* [Your task]: Retype, exactly as they appear below, the lines between the line holding "Suscripción Impresa (985, 975)" and the line holding "Support for Families (960, 1273)", both ends included.

* [Dataset content]:
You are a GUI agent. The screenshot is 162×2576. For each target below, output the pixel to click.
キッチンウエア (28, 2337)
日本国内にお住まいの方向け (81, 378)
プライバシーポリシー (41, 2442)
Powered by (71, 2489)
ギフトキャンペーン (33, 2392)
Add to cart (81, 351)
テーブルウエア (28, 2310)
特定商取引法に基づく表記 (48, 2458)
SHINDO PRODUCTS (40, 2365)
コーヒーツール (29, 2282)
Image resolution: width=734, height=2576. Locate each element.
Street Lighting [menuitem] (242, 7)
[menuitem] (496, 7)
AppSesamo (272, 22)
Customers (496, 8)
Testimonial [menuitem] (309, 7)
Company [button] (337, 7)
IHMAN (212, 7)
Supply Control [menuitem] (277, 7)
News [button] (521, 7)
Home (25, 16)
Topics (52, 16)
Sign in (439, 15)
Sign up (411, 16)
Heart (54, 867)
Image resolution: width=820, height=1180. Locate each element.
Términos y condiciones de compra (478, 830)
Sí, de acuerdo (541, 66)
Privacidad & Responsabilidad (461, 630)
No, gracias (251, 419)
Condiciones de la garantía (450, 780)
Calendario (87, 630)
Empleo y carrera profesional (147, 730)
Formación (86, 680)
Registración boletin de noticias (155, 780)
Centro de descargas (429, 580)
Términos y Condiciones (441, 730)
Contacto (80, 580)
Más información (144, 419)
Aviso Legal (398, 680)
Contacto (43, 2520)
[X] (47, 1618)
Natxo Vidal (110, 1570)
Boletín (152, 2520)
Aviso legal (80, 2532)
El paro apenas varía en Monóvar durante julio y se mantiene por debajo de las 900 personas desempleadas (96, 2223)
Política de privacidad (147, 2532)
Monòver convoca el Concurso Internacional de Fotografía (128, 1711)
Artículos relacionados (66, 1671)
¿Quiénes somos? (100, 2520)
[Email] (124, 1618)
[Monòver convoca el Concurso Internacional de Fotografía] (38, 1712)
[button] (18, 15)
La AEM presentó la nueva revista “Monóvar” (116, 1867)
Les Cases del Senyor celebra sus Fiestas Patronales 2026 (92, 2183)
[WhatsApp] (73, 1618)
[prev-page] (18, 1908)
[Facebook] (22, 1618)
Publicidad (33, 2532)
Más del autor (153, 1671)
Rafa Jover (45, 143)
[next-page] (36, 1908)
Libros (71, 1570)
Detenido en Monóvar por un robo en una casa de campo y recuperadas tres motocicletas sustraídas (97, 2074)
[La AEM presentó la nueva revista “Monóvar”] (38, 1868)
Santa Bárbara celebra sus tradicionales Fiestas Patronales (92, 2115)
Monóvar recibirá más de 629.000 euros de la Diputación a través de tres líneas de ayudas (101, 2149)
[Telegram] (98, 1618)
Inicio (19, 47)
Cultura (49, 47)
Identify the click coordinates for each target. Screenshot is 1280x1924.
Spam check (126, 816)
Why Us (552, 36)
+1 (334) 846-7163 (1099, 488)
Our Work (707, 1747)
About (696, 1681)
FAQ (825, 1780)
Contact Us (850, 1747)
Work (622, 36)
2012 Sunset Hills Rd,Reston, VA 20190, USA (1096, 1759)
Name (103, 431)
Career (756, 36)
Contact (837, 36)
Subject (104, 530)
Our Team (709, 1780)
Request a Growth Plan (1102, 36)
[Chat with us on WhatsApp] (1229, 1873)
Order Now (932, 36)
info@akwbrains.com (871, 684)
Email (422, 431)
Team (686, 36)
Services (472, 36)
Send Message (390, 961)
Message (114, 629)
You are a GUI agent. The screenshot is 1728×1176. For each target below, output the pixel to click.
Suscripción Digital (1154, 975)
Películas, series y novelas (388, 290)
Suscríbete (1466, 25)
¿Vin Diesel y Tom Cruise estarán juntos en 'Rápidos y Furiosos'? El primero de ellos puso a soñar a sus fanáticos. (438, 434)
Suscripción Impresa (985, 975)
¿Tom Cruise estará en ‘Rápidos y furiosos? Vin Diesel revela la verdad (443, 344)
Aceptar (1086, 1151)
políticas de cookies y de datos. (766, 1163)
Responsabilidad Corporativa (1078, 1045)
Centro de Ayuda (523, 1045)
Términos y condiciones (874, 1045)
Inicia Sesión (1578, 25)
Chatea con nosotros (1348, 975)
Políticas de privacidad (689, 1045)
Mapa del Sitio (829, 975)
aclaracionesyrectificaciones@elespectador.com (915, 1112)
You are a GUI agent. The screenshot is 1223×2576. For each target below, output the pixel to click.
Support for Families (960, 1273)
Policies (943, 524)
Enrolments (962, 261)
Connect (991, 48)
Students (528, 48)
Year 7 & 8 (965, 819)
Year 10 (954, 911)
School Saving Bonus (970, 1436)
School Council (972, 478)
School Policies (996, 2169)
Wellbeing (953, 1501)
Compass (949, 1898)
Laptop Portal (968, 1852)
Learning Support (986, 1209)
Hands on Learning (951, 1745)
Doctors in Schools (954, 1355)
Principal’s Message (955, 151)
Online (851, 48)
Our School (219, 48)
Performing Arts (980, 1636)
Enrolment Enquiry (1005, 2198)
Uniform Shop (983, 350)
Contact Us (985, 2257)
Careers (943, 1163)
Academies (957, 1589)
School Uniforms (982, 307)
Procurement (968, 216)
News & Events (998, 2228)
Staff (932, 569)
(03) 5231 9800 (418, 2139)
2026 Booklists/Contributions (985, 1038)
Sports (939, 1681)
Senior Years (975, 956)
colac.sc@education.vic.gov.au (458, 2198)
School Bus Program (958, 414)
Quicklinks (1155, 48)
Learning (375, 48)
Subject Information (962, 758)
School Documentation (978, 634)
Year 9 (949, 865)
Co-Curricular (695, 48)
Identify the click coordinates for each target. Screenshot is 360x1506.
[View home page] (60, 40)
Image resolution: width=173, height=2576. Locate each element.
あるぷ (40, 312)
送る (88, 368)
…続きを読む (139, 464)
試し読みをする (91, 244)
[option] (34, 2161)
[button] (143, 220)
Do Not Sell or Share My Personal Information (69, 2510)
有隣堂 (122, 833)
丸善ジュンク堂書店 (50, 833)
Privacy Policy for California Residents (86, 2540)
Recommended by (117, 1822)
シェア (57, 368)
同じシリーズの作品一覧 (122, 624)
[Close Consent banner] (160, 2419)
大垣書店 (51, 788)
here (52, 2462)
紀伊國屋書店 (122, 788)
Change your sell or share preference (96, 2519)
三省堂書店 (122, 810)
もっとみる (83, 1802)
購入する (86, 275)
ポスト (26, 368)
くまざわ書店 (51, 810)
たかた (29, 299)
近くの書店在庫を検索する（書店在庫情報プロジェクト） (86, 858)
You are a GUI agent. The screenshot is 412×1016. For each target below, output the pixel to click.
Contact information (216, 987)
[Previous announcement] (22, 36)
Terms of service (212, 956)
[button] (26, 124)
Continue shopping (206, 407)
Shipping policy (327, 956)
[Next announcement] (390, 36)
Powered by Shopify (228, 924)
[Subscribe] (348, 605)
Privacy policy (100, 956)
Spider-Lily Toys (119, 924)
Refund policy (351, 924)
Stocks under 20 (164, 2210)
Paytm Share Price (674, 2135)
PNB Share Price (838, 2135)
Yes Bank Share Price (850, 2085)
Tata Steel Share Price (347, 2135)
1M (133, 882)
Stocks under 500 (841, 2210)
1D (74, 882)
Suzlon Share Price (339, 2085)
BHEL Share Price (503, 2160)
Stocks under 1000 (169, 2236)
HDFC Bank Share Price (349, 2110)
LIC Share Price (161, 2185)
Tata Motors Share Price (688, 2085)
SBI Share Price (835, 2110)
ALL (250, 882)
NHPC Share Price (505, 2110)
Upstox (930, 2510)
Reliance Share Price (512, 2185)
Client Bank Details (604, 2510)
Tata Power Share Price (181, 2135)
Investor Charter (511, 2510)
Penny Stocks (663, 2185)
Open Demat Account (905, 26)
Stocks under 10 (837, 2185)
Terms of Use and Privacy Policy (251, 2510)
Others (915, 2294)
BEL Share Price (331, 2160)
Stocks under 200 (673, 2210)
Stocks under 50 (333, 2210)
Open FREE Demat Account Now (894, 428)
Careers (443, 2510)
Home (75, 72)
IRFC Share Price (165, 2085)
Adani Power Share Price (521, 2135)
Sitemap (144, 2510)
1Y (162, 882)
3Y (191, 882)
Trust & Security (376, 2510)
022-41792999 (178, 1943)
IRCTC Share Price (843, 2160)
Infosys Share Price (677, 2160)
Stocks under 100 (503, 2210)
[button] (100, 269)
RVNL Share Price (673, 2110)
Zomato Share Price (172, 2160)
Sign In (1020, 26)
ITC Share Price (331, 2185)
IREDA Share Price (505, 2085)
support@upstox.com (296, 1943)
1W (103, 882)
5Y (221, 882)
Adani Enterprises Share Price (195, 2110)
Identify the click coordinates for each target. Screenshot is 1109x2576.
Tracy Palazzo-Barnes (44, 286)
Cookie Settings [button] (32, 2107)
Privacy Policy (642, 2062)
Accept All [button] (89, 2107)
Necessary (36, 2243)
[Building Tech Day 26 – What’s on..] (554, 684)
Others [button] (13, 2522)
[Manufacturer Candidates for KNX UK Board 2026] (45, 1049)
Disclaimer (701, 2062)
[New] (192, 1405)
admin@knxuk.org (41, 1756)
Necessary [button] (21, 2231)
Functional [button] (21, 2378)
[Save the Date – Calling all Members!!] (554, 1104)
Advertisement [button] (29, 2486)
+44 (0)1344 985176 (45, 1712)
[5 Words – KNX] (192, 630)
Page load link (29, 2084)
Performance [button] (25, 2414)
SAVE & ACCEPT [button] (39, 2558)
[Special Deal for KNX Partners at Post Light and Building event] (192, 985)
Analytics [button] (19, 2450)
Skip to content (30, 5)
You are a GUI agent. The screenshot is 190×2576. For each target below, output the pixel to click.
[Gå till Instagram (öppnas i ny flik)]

* [Written solution]:
Suscripción Impresa (985, 975)
¿Tom Cruise estará en ‘Rápidos y furiosos? Vin Diesel revela la verdad (443, 344)
Aceptar (1086, 1151)
políticas de cookies y de datos. (766, 1163)
Responsabilidad Corporativa (1078, 1045)
Centro de Ayuda (523, 1045)
Términos y condiciones (874, 1045)
Inicia Sesión (1578, 25)
Chatea con nosotros (1348, 975)
Políticas de privacidad (689, 1045)
Mapa del Sitio (829, 975)
aclaracionesyrectificaciones@elespectador.com (915, 1112)
You are a GUI agent. The screenshot is 1223×2576. For each target below, output the pixel to click.
Support for Families (960, 1273)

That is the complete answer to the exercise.